Start of DATA FOR PROCESSING
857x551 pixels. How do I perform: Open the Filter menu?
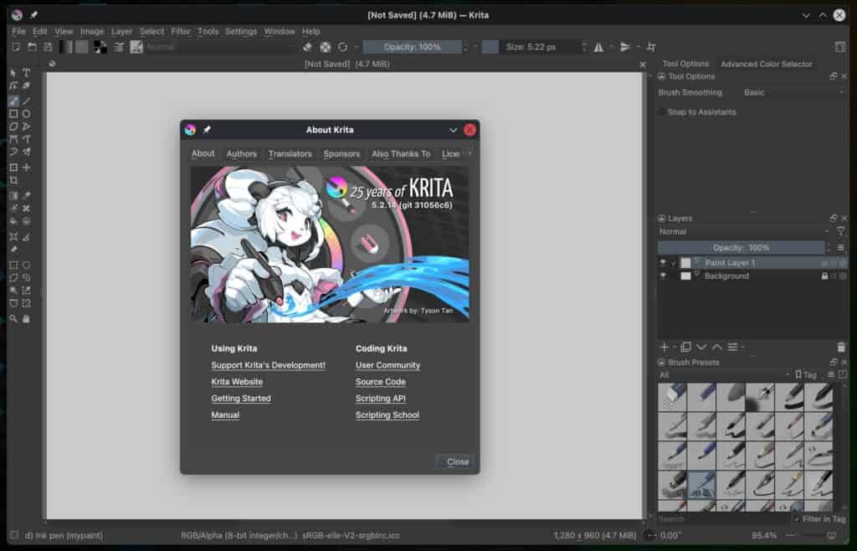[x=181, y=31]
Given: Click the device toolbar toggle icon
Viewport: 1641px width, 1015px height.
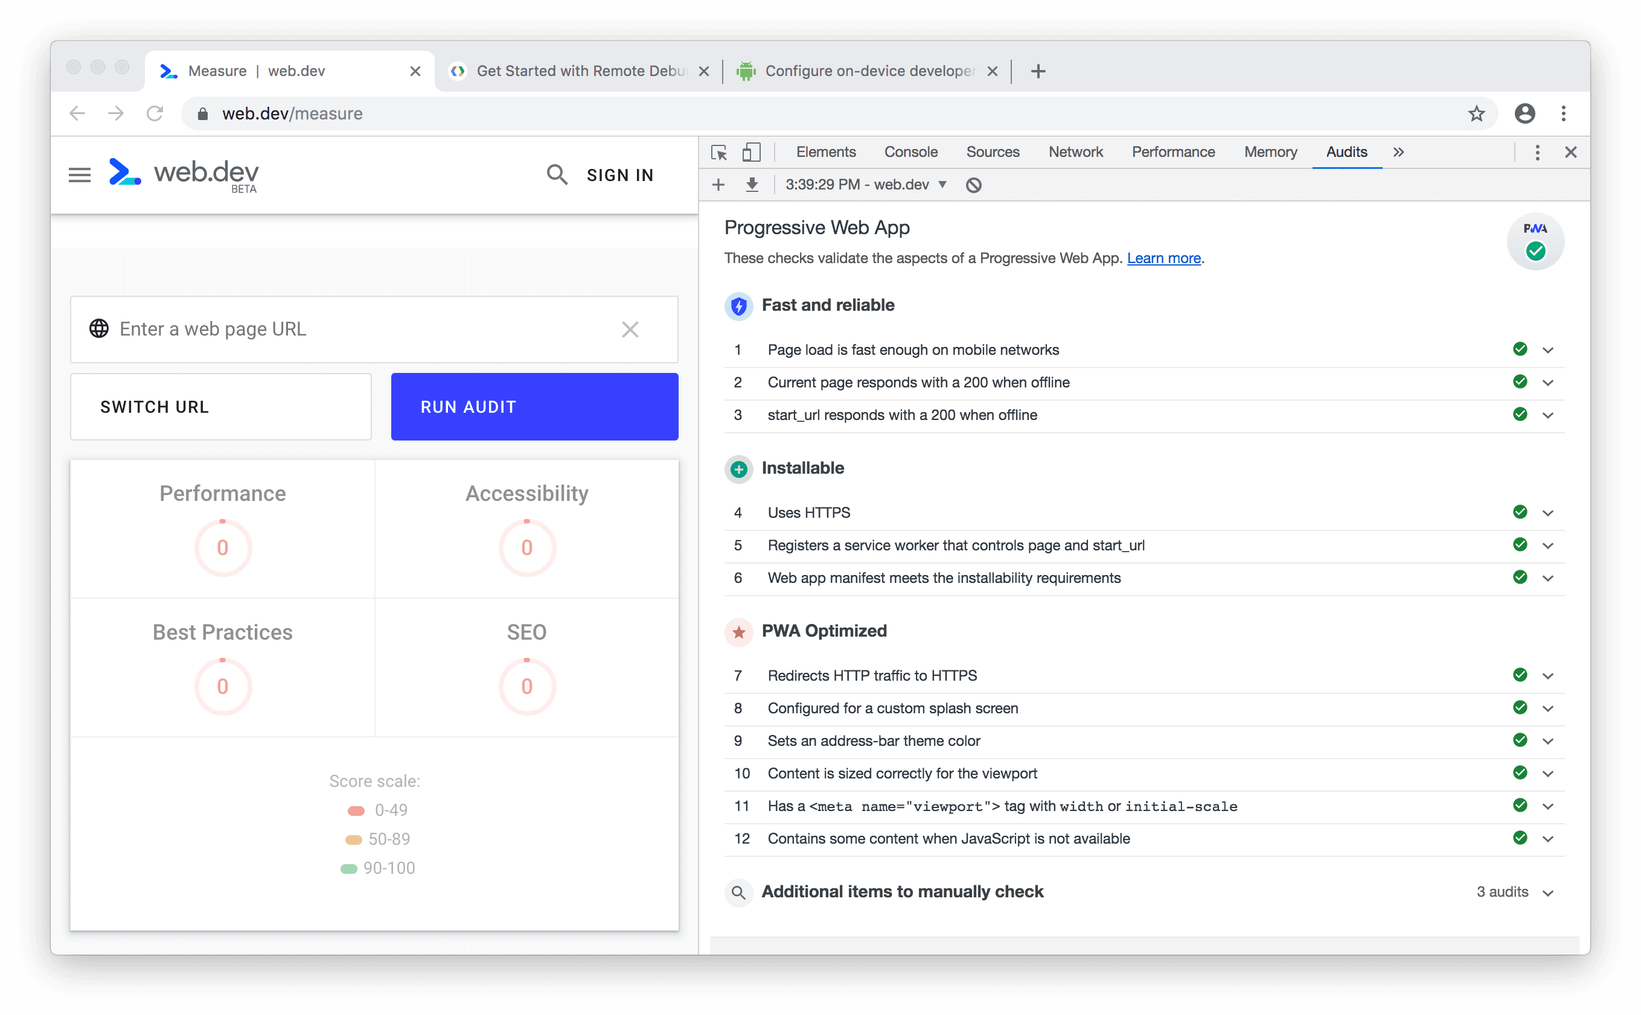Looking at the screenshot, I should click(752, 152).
End of DATA FOR PROCESSING
__WHAT NEEDS TO BE DONE__: Reproduce every record exactly; images stay out.

__EXPECTED ANSWER__:
857x551 pixels. How do I perform: Open the Filter menu?
[x=181, y=31]
Given: Click the device toolbar toggle icon
Viewport: 1641px width, 1015px height.
Looking at the screenshot, I should click(752, 152).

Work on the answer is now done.